- _Aim of the task_
Below are some records. Return exactly their lines from the one containing "Image resolution: width=1249" through the one containing "the PROJECT column", and drop the pictures.

- _Data listing_
= Beginning of Section =

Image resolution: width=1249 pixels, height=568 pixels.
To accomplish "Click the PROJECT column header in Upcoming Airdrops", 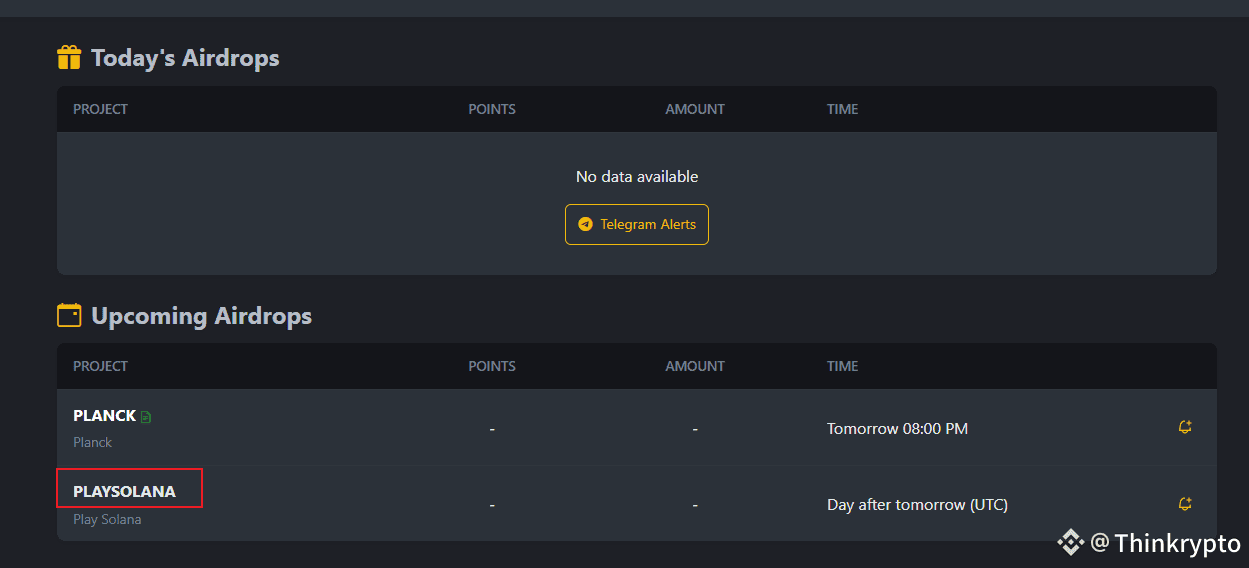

= End of Section =
= Beginning of Section =

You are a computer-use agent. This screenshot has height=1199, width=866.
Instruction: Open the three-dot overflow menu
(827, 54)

= End of Section =

- _Solution below_
Image resolution: width=1249 pixels, height=568 pixels.
To accomplish "Click the PROJECT column header in Upcoming Airdrops", 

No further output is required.